Karena bagi beliau spiritual itu bukan dagangan, penampilan beliau juga
apa adanya seperti umumnya petani. Tak pernah berjubah atau berlagak sok suci
seperti kebanyakan spiritualis/agamawan yang suka kotbah tentang
keindahan/keidealan kehidupan akhirat dan sepertinya menajiskan kehidupan
duniawi. Tapi ironisnya, orang-orang yang lagaknya seperti tidak doyan
kehidupan duniawi itu, hidupnya sendiri lebih banyak ditopang dari dana yang
dihimpun dari sumbangan umat!!!.
Pak tani ini kalibernya menyumbang, bukan hidup dari sumbangan umat.

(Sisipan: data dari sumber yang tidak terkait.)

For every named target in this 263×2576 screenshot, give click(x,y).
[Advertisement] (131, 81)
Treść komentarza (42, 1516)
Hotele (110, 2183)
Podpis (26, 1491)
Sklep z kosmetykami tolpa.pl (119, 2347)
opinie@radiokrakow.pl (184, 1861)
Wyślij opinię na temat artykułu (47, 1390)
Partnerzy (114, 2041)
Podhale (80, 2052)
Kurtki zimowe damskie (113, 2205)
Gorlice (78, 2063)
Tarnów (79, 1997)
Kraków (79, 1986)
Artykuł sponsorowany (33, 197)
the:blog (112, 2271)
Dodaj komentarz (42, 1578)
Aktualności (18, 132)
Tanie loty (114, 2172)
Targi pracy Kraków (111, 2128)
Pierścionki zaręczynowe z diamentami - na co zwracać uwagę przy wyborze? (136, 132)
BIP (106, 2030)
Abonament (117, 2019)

Beliau memang bukan orang miskin (paling tidak secara spiritual). Dan menurut
beliau, memang tidak masalah spiritualis itu hidup dalam kemewahan, selama
tidak terpenjara olehnya, beliau tidak pernah mempertentangkan ide dan materi.

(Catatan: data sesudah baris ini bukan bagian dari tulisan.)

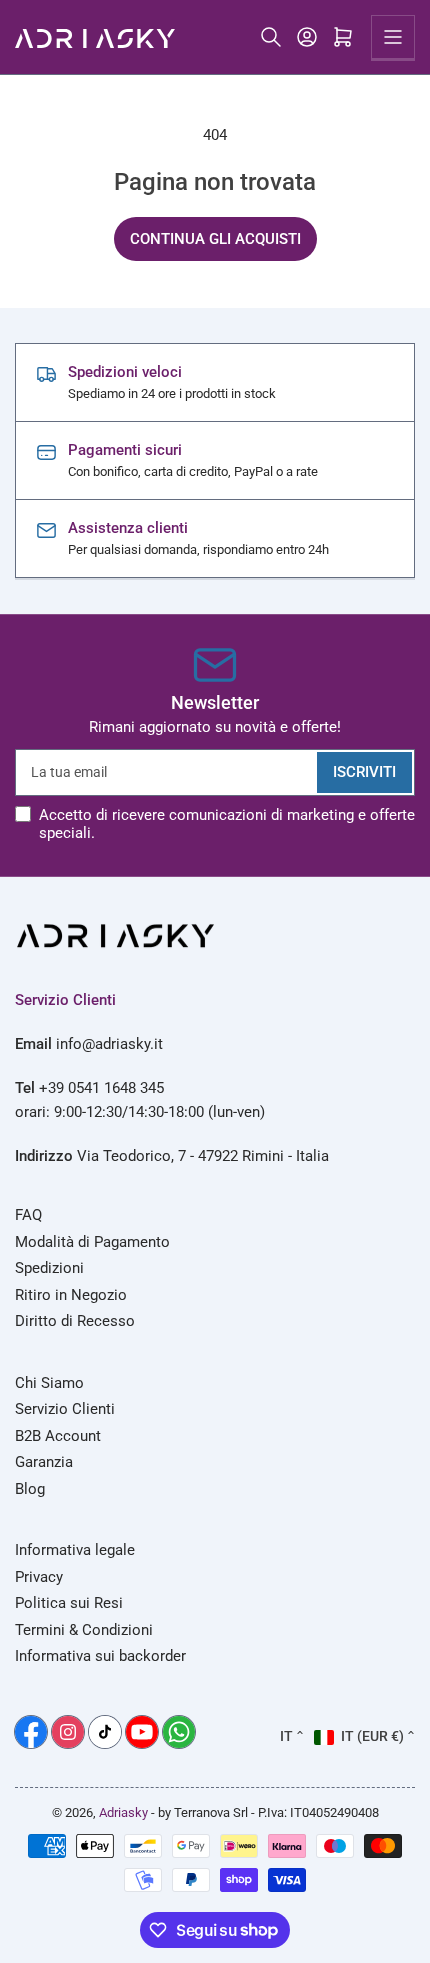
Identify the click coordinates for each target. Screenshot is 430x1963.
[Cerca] (271, 37)
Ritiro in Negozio (71, 1295)
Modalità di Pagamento (92, 1242)
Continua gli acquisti (215, 239)
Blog (30, 1489)
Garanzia (44, 1462)
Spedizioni (49, 1268)
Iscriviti (364, 772)
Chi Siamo (49, 1383)
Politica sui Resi (69, 1603)
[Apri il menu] (393, 37)
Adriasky (123, 1812)
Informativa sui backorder (100, 1656)
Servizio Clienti (65, 1409)
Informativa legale (75, 1550)
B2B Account (58, 1436)
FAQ (28, 1215)
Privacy (39, 1577)
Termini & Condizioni (84, 1630)
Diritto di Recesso (75, 1321)
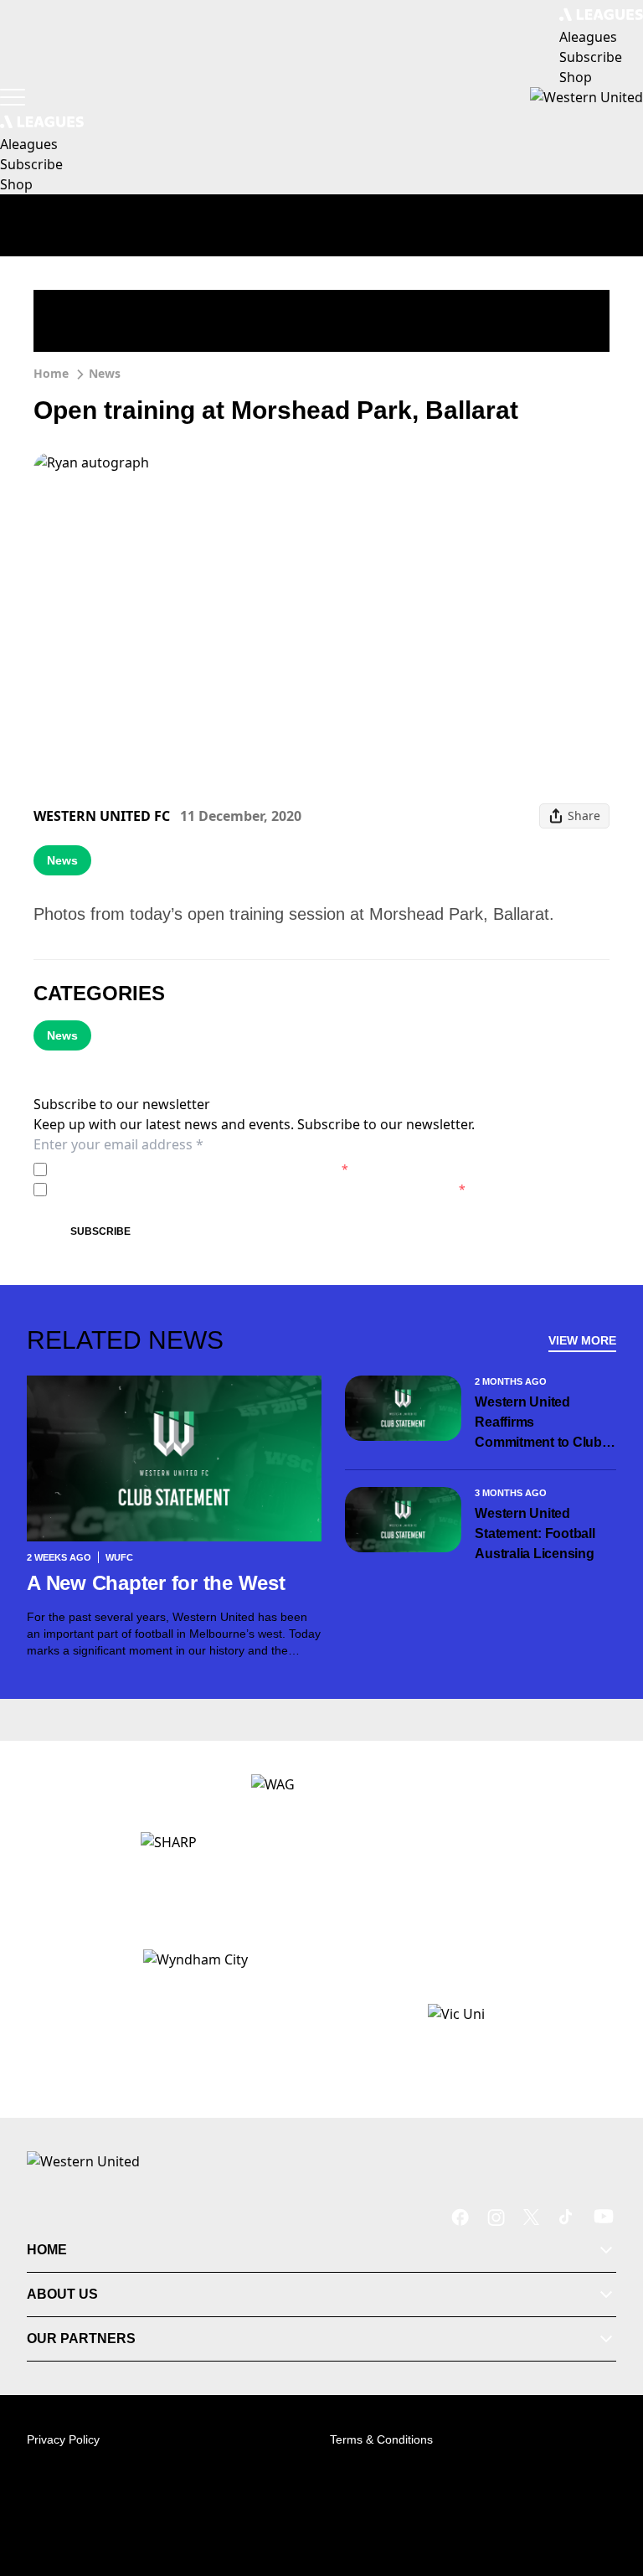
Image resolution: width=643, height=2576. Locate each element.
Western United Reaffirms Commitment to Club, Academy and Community (539, 1424)
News (105, 373)
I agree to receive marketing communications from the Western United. (260, 1189)
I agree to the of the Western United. (201, 1169)
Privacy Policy (170, 1169)
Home (51, 373)
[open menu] (12, 97)
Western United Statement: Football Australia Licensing (534, 1533)
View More (582, 1340)
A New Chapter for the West (156, 1583)
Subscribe (100, 1231)
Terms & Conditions (381, 2439)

Tapi mendamaikan, menyatukan sebagai sarana menuju takwa dan penyerahan diri
yang lebih total pada Tuhan. Segala gebyar harta duniawi, baginya hanyalah
alat, sarana, satu jalan untk memperluas kemungkinan. Jadi bukan tujuan.

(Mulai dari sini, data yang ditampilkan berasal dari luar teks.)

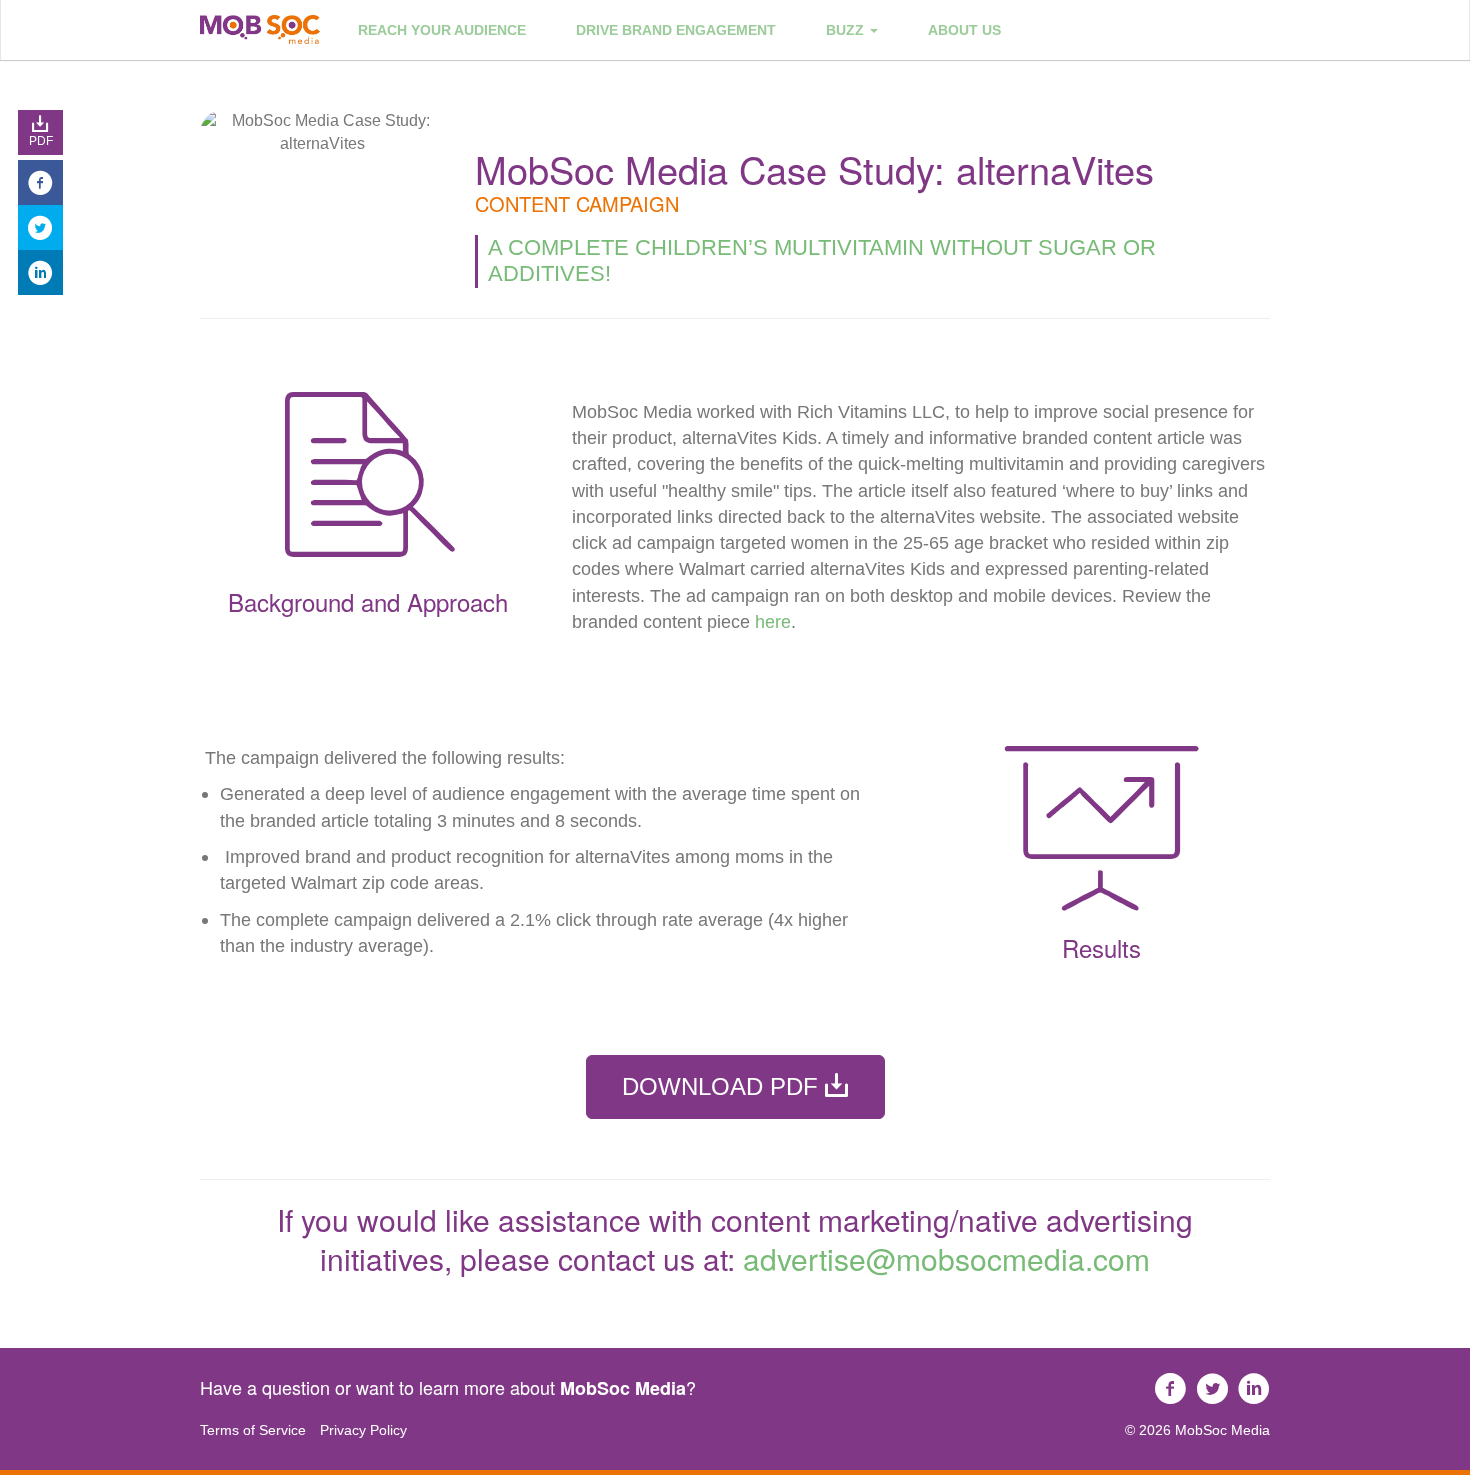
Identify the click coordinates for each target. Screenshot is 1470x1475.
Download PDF (723, 1086)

Banyak sekali pelajaran kebajikan hidup yang aku peroleh dari beliau.
Tapi intinya, AKU HARUS JADI DIRIKU SENDIRI!. Mengidolakan seseorang itu tidak
jelek, tapi kalau alu lebih suka percaya pada diri sendiri. Dan Tuhan? Tuhan
tidaklah untuk ditakuti, tapi dicintai. Tuhan itu maha indah, maka dekatkanlah
selalu dirimu padaNya, maka kaupun akan bias melihat keindahan disetiap
langkahmu. Dan hidup dengan keindahan itu yang akan membuat kita bersyukur,
merasa cukup tanpa harus menjadi serakah. Tuhan juga tidak butuh puja-puji
umatnya, tidak pula pernah memberi beban umatnya dengan tetk-bengek ritual yang
aneh-aneh dan berat. Tuhan membebaskan umatnya dalam beribadah.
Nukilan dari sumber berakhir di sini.